What you will do –
Look through the records below for the line holding "Open search filter options in the search bar". Write it out exactly, with each following line through the line holding "Open console settings".

(Stored data entries)
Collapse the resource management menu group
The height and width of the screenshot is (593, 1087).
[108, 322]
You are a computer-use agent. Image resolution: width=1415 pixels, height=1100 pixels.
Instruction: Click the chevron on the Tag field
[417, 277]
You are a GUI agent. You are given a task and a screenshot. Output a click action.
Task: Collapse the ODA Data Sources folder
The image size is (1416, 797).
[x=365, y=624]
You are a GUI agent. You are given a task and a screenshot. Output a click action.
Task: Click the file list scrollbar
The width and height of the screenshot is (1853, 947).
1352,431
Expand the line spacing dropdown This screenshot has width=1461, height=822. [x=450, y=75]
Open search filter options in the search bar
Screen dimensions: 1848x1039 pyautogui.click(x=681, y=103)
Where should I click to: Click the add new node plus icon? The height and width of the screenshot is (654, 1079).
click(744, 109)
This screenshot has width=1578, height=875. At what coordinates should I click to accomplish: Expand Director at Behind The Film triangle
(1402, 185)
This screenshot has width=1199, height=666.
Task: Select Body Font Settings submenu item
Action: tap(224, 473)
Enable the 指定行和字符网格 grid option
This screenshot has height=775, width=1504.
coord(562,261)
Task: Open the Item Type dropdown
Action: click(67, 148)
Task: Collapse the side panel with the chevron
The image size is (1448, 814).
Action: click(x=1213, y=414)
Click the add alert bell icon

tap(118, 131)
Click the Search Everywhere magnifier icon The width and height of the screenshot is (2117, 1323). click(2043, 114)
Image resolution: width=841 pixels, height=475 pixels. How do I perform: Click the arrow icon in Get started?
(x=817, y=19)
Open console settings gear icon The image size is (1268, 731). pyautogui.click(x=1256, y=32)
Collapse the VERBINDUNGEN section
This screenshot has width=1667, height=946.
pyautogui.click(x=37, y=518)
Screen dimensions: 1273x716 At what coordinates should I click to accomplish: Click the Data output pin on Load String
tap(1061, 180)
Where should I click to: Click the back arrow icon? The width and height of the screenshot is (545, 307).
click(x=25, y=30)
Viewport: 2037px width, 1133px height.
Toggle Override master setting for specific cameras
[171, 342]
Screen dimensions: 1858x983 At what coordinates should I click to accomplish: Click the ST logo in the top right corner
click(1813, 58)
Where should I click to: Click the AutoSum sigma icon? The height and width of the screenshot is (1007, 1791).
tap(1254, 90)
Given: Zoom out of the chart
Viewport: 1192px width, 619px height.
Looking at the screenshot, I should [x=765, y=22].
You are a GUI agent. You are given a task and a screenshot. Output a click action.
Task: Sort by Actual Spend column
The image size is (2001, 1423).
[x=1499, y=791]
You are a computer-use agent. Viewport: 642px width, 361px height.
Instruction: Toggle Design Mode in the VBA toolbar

The completed task –
Open search filter options in the search bar
Screen dimensions: 1848x1039 pyautogui.click(x=681, y=103)
Where should I click to: Click the add new node plus icon? The height and width of the screenshot is (654, 1079).
click(744, 109)
This screenshot has width=1578, height=875. At what coordinates should I click to accomplish: Expand Director at Behind The Film triangle
(1402, 185)
This screenshot has width=1199, height=666.
Task: Select Body Font Settings submenu item
Action: tap(224, 473)
Enable the 指定行和字符网格 grid option
This screenshot has height=775, width=1504.
coord(562,261)
Task: Open the Item Type dropdown
Action: click(67, 148)
Task: Collapse the side panel with the chevron
The image size is (1448, 814).
Action: click(x=1213, y=414)
Click the add alert bell icon

tap(118, 131)
Click the Search Everywhere magnifier icon The width and height of the screenshot is (2117, 1323). click(2043, 114)
Image resolution: width=841 pixels, height=475 pixels. How do I perform: Click the arrow icon in Get started?
(x=817, y=19)
Open console settings gear icon The image size is (1268, 731). pyautogui.click(x=1256, y=32)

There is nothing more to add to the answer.